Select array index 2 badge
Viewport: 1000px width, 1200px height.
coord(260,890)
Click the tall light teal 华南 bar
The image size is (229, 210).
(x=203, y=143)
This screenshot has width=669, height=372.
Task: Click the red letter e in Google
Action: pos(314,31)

**EXERCISE AIM:** The full set of data above must come back exactly as written.

**RESULT OF THIS TASK:**
Select array index 2 badge
Viewport: 1000px width, 1200px height.
coord(260,890)
Click the tall light teal 华南 bar
The image size is (229, 210).
(x=203, y=143)
This screenshot has width=669, height=372.
Task: Click the red letter e in Google
Action: pos(314,31)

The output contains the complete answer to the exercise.